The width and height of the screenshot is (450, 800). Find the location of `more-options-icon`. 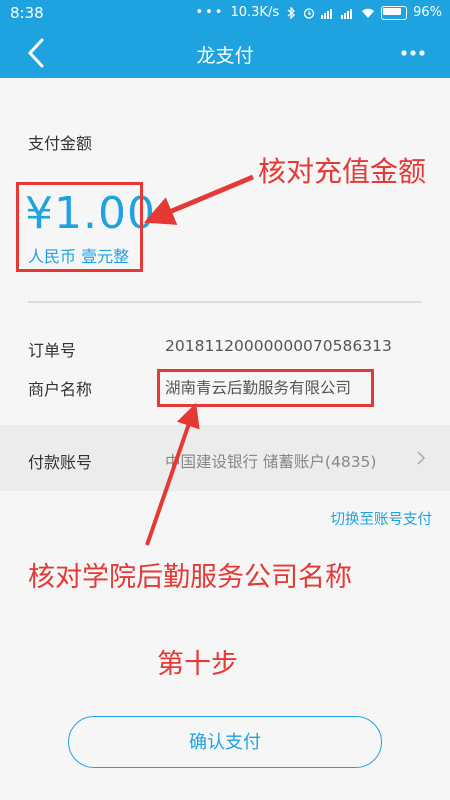

more-options-icon is located at coordinates (413, 53).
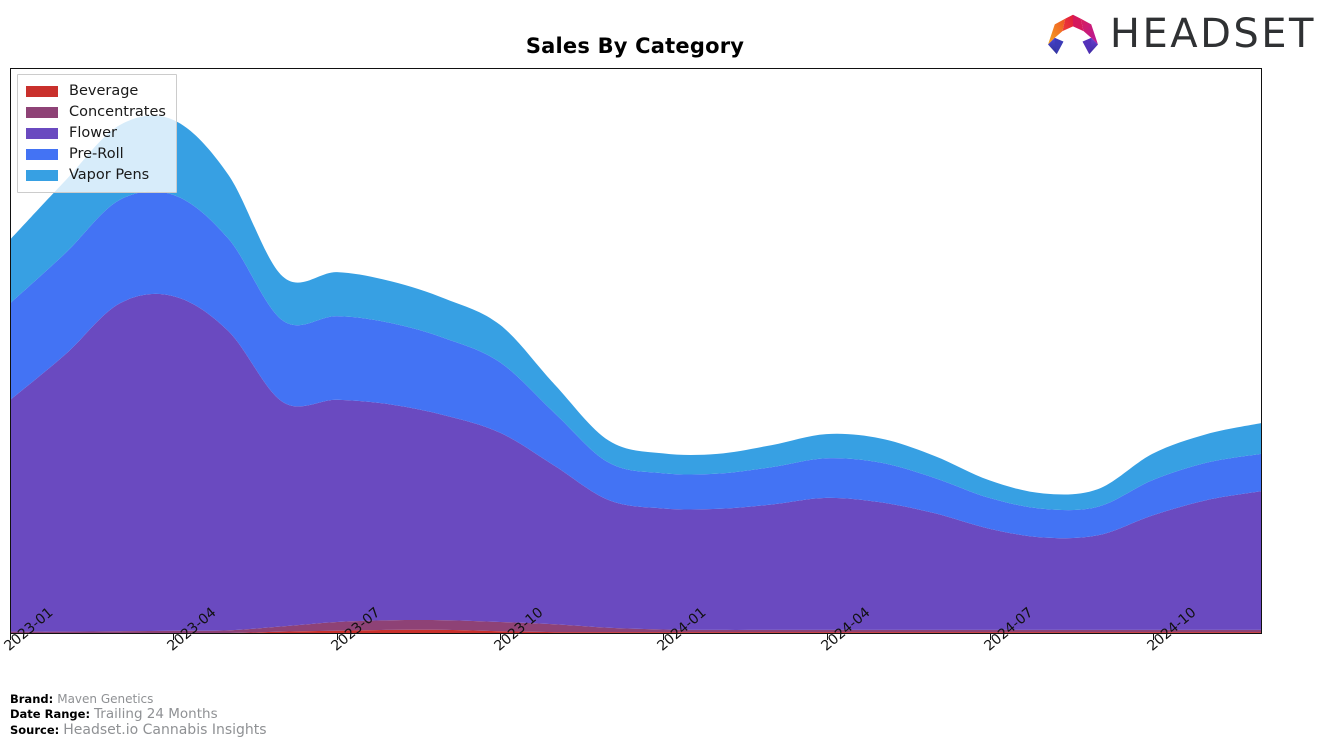  I want to click on headset-hexagon-icon, so click(1072, 34).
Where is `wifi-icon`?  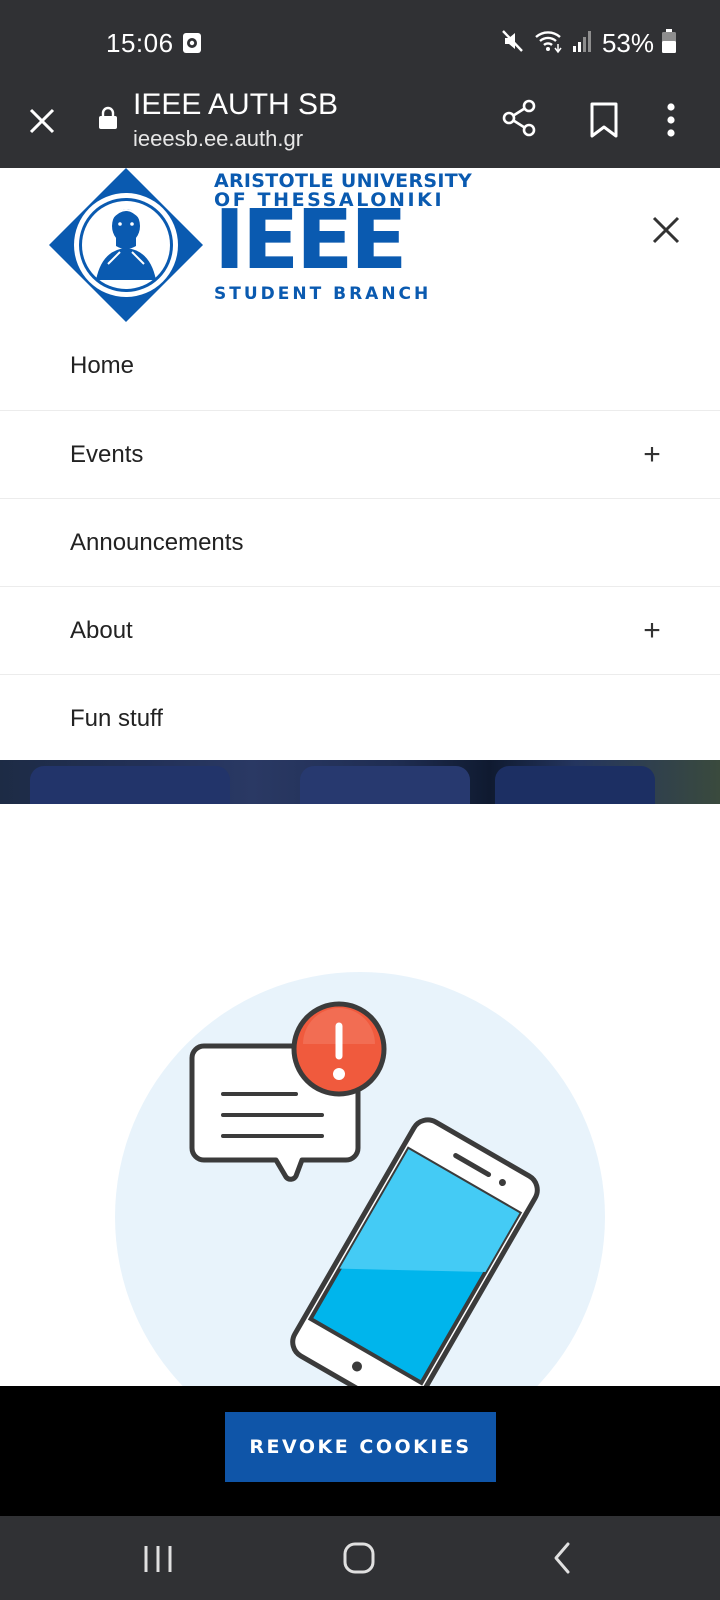
wifi-icon is located at coordinates (549, 44).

==================================================

## Exercise objective
Reproduce all of the entries above with "screenshot" swapped for "screen image" and every other word left as it is, omitting the pictures.

## Output for this exercise
The width and height of the screen image is (450, 800). Find the location of `more-options-icon`. 

more-options-icon is located at coordinates (413, 53).
  I want to click on headset-hexagon-icon, so click(1072, 34).
Where is `wifi-icon`?  
wifi-icon is located at coordinates (549, 44).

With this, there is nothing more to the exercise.